I am trying to implement a REST protocol and have realized in trying to debug that my webserver is disallowing the PUT request.

I have tested and confirmed this further by running: curl -X PUT http://www.mywebserver.com/testpage

which for my web server gives back a 403 - Forbidden error

The same happens for DELETE, where as for POST and GET everything is fine.

I am wondering if this is a common issue that those who use REST encounter and what the work-around might be?

Could I make a simple change to an .htaccess file? Or do I need to modify the protocol to set a hidden variable "_method" in the POST query string?

Thank you for any help with this.

+2  A: 

Often web servers will be configured to block anything except GET and POST since 99% of the time they're all that are needed and there have been problems in the past with applications assuming the requests were one of those two.

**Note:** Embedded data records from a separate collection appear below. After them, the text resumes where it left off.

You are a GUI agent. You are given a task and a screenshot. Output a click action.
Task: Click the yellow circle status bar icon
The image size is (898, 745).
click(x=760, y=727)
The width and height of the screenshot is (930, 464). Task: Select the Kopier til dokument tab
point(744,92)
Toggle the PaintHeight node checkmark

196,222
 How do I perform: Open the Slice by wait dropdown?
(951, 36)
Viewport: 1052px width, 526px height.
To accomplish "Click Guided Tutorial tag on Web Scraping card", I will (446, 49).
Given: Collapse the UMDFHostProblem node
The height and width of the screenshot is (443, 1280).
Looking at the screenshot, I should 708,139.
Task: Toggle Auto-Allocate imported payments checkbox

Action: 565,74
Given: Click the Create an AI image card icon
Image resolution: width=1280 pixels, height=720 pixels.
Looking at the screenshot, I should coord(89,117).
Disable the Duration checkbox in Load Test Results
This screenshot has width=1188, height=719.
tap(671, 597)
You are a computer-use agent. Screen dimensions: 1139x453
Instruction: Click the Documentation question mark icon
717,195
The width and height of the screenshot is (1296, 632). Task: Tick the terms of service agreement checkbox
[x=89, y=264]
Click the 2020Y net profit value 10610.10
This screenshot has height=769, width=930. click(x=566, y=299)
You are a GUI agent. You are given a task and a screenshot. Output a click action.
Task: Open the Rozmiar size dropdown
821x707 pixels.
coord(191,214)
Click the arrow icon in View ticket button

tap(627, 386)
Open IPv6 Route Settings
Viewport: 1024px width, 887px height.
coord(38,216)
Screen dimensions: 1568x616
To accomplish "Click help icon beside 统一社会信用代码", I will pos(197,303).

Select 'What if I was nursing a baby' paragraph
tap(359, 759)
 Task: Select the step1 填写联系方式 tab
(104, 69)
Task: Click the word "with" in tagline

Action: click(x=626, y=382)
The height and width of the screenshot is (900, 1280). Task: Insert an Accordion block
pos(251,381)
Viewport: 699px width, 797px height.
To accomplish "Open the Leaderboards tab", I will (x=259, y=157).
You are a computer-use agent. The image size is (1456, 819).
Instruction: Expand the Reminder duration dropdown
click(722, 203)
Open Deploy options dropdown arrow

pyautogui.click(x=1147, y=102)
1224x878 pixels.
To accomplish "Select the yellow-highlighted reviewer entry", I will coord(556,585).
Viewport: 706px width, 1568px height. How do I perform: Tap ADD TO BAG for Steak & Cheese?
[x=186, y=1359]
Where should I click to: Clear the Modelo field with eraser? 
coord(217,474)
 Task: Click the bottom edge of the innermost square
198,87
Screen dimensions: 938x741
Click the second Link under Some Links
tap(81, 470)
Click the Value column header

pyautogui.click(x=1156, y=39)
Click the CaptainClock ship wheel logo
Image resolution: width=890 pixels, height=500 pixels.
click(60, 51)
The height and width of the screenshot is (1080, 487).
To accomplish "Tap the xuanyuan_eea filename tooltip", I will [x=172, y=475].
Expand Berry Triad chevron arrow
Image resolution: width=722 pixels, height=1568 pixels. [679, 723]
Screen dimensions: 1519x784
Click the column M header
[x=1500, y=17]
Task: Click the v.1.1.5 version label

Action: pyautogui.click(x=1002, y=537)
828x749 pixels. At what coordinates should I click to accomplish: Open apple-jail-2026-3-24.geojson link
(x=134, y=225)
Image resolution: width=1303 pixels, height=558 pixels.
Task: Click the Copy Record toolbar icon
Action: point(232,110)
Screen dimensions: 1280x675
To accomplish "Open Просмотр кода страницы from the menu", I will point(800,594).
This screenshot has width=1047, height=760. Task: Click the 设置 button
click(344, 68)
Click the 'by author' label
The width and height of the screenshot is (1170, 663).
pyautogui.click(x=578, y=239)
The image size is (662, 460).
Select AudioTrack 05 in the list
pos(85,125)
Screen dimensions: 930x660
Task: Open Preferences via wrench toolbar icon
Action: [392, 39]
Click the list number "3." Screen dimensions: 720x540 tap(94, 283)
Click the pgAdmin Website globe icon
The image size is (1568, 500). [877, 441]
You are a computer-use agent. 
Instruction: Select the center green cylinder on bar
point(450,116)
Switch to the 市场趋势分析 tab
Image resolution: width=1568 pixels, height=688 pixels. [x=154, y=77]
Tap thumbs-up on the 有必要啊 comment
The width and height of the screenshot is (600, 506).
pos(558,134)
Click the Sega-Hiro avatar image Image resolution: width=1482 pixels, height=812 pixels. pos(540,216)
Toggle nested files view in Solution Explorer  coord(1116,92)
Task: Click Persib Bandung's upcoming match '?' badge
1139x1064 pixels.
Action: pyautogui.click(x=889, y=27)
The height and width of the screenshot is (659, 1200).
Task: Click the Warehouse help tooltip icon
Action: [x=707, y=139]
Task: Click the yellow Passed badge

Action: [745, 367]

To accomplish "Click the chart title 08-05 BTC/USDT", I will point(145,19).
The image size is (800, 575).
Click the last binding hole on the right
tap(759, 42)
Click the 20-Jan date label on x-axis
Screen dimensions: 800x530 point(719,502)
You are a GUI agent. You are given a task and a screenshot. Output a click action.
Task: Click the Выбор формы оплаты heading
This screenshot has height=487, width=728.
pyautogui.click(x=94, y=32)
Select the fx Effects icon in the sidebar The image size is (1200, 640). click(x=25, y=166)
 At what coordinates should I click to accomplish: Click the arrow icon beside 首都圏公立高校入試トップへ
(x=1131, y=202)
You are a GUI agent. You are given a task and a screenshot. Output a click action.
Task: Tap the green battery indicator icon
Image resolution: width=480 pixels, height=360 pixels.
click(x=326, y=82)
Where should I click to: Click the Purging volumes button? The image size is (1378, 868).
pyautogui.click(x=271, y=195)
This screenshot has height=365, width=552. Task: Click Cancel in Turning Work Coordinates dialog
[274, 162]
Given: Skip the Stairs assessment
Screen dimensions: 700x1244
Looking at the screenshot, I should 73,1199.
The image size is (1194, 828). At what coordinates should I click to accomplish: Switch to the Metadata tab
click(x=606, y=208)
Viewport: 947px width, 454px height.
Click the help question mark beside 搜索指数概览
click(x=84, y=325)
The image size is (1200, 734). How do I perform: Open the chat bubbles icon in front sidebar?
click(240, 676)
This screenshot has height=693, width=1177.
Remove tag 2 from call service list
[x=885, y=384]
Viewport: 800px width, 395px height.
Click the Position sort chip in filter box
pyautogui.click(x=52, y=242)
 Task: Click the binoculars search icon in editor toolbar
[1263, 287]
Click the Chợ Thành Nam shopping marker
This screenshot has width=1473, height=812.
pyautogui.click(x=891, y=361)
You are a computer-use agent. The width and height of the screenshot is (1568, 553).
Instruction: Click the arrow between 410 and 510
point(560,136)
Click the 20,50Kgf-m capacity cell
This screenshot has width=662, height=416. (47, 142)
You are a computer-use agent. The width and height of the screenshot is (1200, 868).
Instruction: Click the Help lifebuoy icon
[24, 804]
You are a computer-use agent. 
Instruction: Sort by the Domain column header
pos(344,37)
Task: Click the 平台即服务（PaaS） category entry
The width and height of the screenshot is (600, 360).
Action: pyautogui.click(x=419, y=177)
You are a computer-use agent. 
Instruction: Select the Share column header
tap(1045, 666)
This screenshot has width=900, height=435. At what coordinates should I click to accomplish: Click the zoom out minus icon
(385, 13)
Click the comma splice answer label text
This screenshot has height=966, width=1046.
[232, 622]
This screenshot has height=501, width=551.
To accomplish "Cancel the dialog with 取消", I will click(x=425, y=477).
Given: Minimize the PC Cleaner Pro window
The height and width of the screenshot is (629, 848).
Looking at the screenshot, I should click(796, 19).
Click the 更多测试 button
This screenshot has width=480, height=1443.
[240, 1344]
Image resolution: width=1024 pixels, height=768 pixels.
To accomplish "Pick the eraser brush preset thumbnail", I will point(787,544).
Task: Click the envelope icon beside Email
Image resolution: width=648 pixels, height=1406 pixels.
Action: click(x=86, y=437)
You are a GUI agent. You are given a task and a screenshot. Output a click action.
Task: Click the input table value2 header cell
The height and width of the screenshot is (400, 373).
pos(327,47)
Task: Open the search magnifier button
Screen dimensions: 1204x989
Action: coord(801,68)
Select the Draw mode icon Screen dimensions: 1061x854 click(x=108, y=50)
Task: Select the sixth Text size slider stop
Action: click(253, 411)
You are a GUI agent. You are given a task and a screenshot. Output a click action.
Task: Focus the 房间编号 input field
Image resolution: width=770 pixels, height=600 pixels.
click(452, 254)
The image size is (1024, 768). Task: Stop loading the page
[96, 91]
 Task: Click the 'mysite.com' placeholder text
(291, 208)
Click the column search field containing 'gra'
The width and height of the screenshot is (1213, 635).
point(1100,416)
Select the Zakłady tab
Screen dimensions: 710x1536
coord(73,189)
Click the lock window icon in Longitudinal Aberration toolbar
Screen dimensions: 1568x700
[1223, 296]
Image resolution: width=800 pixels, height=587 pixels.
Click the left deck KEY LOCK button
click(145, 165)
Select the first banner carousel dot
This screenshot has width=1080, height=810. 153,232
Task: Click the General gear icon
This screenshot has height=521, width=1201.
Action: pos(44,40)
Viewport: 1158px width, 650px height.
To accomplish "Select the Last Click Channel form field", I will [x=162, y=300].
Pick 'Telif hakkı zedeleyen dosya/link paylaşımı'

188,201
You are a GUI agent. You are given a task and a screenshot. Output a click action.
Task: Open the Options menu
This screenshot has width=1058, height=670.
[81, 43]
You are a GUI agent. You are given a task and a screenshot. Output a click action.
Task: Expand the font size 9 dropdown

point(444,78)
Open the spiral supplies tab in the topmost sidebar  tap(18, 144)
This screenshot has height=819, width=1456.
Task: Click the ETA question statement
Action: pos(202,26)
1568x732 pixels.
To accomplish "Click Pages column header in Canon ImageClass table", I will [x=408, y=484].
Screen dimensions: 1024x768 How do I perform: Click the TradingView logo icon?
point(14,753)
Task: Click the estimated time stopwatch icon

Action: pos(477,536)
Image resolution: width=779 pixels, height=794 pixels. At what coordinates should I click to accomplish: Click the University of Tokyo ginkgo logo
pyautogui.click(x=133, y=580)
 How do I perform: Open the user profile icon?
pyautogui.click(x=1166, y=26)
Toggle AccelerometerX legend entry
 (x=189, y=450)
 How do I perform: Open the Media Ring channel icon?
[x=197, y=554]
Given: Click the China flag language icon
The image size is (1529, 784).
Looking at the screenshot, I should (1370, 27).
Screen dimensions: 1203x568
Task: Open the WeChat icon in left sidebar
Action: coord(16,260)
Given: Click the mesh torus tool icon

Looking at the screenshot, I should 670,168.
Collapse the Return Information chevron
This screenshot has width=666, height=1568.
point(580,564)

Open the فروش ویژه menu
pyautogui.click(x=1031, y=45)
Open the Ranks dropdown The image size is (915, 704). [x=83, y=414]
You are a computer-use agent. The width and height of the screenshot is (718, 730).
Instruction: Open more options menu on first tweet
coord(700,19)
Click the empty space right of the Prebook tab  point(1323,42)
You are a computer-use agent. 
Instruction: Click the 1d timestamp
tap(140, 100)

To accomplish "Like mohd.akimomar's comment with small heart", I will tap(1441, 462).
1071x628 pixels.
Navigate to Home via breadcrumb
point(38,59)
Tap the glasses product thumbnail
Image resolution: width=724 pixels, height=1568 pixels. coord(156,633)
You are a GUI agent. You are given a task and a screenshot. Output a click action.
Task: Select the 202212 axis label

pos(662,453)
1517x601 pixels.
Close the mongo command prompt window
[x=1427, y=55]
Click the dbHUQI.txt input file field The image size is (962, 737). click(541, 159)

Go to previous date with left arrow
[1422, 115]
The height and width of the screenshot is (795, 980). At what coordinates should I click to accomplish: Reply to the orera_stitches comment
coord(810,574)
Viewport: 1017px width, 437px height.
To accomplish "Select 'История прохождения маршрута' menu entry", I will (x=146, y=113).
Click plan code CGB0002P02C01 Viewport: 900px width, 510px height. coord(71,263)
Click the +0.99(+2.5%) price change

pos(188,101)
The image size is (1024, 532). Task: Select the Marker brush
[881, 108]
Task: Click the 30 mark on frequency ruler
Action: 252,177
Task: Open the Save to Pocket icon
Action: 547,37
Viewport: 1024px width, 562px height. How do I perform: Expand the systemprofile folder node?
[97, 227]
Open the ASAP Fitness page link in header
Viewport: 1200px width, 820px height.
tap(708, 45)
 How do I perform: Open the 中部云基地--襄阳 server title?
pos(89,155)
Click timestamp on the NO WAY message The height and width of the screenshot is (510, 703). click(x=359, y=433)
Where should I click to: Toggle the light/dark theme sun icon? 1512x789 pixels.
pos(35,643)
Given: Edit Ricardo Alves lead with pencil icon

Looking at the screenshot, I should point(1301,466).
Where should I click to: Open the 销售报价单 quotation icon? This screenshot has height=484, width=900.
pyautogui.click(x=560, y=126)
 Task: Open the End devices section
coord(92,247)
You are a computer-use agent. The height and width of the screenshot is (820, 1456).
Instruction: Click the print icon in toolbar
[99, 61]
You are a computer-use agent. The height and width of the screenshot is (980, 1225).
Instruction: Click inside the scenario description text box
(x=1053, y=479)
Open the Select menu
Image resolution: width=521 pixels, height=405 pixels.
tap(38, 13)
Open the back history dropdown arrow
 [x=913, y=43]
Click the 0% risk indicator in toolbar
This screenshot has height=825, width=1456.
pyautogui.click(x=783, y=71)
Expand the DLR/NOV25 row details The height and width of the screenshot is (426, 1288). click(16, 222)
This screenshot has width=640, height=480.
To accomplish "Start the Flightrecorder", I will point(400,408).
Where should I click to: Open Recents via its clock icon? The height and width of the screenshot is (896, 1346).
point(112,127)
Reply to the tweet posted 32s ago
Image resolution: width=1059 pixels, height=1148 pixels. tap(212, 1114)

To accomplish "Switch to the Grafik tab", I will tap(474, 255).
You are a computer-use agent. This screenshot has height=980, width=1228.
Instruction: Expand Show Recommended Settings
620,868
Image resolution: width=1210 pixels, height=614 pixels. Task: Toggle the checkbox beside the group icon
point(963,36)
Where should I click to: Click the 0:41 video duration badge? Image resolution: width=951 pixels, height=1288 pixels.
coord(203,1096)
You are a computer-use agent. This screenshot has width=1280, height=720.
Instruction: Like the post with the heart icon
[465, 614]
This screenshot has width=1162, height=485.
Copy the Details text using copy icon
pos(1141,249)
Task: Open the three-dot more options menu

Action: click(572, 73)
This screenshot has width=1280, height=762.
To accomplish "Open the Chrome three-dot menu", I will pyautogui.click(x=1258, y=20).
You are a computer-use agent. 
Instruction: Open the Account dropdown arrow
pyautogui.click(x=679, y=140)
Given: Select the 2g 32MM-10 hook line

You don't say which server it is but, for example, you can tell Apache which methods to allow with the directive:

eg:

<Limit POST PUT DELETE>

Require valid-user

</Limit>

It sounds like maybe some helpful sysadmin has used this to block non GET/POST

You could try an .htaccess with

<Limit GET POST PUT DELETE>

Allow from all

</Limit>

(I'm not an expert at apache, this may not be exactly correct)

Colin Coghill
That did it, thank you!
jeffp
+1  A: 

The X-HTTP-Method-Override http header is the most standardardized of workarounds. See this blog post for details of how to test with curl.

Darrel Miller
Thank you for the link. That is a very simple way to test REST
jeffp
Eww that's disgusting. And how is it "standardized" if it starts with "X-"?
Nicolás
@Nicolás How do you feel about the media type, application/x-www-form-urlencoded?